_TASK REQUIREMENTS_:
A. Reproduce the listing lines from the one containing "Open the Our Solutions page" through the one containing "[x=232, y=277]", keeping both of those lines and changing nothing.
B. Write a continuation of the forum thread about reading single bytes from a UTF-8 string in PHP, beginning right after its final line.

_TEXT SECTION_:
◇ ◇ ◇ ◇ ◇

3

Let's say (for simplicity's sake) that I have a multibyte, UTF-8 encoded string variable with 3 letters (consisting of 4 bytes):

$original = 'Fön';

Since it's UTF-8, the bytes' hex values are (excluding the BOM):

46 C3 B6 6E

As the $original variable is user-defined, I will need to hande two things:

  1. Get the exact number of bytes (not UTF-8 characters) used in the string, and
  2. A way to access each individual byte (not UTF-8 character).

I would tend to use strlen() to handle "1.", and access the $original variable's bytes with a simple `$original[$byteposition] like this:

<?php
header('Content-Type: text/html; charset=UTF-8');

$original = 'Fön';
$totalbytes = strlen($original);
for($byteposition = 0; $byteposition < $totalbytes; $byteposition++)
{
    $currentbyte = $original[$byteposition];

    /*
        Doesn't work since var_dump shows 3 bytes.
    */
    var_dump($currentbyte);

    /*
        Fails too since "ord" only works on ASCII chars.
        It returns "46 F6 6E"
    */
    printf("%02X", ord($currentbyte));
    echo('<br>');
}

exit();
?>

This proves my initial idea is not working:

  1. var_dump shows 3 bytes
  2. printf fails too since "ord" only works on ASCII chars

How can I get the single bytes from a multibyte PHP string variable in a binary-safe way?

What I am looking for is a binary-safe way to convert UTF-8 string(s) into byte-array(s).

e-sushi
  • 13,786
  • 10
  • 38
  • 57
  • If strlen returns a character count rather than a byte count, then check php.ini for the value of [mbstring.func_overload](http://php.net/manual/en/mbstring.overload.php); but are you sure your `ö` is a UTF-8 character and not simply [extended ASCII](http://www.ascii-code.com/)? F6 is the hex code for `ö` in extended ascii – Mark Baker Aug 01 '13 at 11:46
  • 1
    just an idea: `$a = utf8_encode('Fön'); $b = unpack('C*', $a); var_dump($b);` the result is an array with 4 int values, i utf8_encoded because i had an iso-file. – steven Aug 01 '13 at 11:49
  • and you can find an uniord function in the comments here: http://us.php.net/manual/en/function.ord.php (search for "uniord") – steven Aug 01 '13 at 11:51
  • @MarkBaker Yes, I am sure it's UTF-8 as a memory-dump and a file-dump both show `ö` is correctly represented as `C3 B6`, which fits UTF-8 and not extended ASCII (which would be represented by 1 byte). – e-sushi Aug 01 '13 at 12:10

2 Answers2

6

you can get a bytearray by unpacking the utf8_encoded string $a:

$a = utf8_encode('Fön');
$b = unpack('C*', $a); 
var_dump($b);

used format C* for "unsigned char"

◇ ◇ ◇ ◇ ◇

Saved data entries
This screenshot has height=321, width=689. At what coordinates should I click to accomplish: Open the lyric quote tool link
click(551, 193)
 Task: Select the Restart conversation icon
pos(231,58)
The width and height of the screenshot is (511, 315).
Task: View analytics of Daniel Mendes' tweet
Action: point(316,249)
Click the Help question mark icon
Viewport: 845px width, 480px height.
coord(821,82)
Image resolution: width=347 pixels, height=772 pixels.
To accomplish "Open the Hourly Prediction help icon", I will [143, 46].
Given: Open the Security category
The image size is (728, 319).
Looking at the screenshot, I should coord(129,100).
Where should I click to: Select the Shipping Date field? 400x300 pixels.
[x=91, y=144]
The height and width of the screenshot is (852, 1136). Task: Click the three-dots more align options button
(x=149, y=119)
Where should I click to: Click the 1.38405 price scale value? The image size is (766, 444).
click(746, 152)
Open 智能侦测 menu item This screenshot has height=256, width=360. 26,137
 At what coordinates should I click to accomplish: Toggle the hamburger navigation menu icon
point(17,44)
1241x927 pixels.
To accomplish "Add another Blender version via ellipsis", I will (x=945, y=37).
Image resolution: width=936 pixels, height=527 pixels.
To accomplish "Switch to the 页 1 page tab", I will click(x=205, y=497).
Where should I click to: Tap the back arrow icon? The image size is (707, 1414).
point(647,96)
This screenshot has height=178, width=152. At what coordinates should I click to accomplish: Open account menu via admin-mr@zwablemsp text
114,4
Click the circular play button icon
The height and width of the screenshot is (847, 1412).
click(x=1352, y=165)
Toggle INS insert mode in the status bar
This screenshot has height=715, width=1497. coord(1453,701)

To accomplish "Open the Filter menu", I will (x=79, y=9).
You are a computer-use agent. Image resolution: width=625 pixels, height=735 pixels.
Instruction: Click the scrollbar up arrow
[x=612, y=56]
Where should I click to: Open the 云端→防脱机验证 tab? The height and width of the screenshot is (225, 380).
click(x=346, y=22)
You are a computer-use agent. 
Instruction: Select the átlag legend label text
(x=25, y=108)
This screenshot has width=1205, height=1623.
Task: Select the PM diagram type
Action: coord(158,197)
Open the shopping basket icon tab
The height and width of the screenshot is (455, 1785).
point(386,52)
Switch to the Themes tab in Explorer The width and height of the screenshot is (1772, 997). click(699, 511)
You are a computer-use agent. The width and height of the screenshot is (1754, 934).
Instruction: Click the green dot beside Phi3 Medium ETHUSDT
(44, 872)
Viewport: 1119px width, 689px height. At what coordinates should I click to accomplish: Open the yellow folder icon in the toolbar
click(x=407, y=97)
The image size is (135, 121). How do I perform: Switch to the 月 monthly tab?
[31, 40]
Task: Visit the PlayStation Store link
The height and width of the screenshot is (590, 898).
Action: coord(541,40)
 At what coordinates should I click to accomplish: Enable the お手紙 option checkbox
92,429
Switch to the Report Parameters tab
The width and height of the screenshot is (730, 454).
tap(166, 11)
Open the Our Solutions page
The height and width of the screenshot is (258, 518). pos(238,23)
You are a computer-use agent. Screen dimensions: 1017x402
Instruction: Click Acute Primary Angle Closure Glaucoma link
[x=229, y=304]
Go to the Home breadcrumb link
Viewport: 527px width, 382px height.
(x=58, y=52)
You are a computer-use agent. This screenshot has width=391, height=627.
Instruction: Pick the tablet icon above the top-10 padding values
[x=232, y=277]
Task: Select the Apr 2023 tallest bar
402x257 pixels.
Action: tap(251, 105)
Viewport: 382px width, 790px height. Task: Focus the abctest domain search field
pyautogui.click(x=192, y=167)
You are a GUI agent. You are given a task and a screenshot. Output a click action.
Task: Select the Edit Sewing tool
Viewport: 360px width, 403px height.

◇ ◇ ◇ ◇ ◇

_EXERCISE RESPONSES_:
A.
Open the Our Solutions page
The height and width of the screenshot is (258, 518). pos(238,23)
You are a computer-use agent. Screen dimensions: 1017x402
Instruction: Click Acute Primary Angle Closure Glaucoma link
[x=229, y=304]
Go to the Home breadcrumb link
Viewport: 527px width, 382px height.
(x=58, y=52)
You are a computer-use agent. This screenshot has width=391, height=627.
Instruction: Pick the tablet icon above the top-10 padding values
[x=232, y=277]

B.
References

RiggsFolly
  • 93,638
  • 21
  • 103
  • 149
steven
  • 4,868
  • 2
  • 28
  • 58
0

I actually wrote my own class for this problem.
I was trying to make the javascript new TextEncoder("utf-8").encode(...) in PHP.
So this is what i came up with: It uses the PHP
ord() function for getting the bytes
and the chr() function for building the utf8 message back

class Uint8Array{
    public $val = array();
    public $length = 0;
    function from($string, $mode = "utf8"){
      if($mode == "utf8"){
      $arr = [];
      foreach (str_split($string) as $chr) {
        $arr[] = ord($chr);
      }
      $this->val = $arr;
      $this->length = count($arr);
      return $arr;
      }
      elseif($mode == "hex"){
      $arr = [];
      for($i=0;$i<strlen($string);$i++){
        if($i%2 == 0)
          $arr[] = hexdec($string[$i].$string[$i+1]);
      }
      $this->val = $arr;
      $this->length = count($arr);
      return $arr;
      }
    }
    function toString($enc = "utf8"){
      if($enc == "utf8"){
          $str = "";
        foreach($this->val as $byte){
          $str .= chr($byte);
        }
        return $str;
      }
      elseif($enc == "hex"){
        $str = "";
        foreach($this->val as $byte){
          $str .= str_pad(dechex($byte),2,"0",STR_PAD_LEFT);
        }
        return $str;
      }
    }
  }

use it like this:

create instance:

$handle = new Uint8Array;

input with ->from(string, encoding) like this: 1)utf8 2)hex bytes(without spaces)

$handle->from("Fön","utf8");
//or with hex bytes
$handle->from("46c3b66e","hex");

output with ->toString(encoding) hex/utf8:

$to_utf8 = $handle->toString("utf8");
//Fön
$to_hex = $handle->toString("hex");
//46c3b66e

the byte-array itself can be found at ->val as you can see here:

$bytearray = $handle->val;
//[70, 195, 182, 110]
$arrayleng = $handle->length;
//4

that is all, be free to use this!

You can learn more about used functions here:
chr() ord()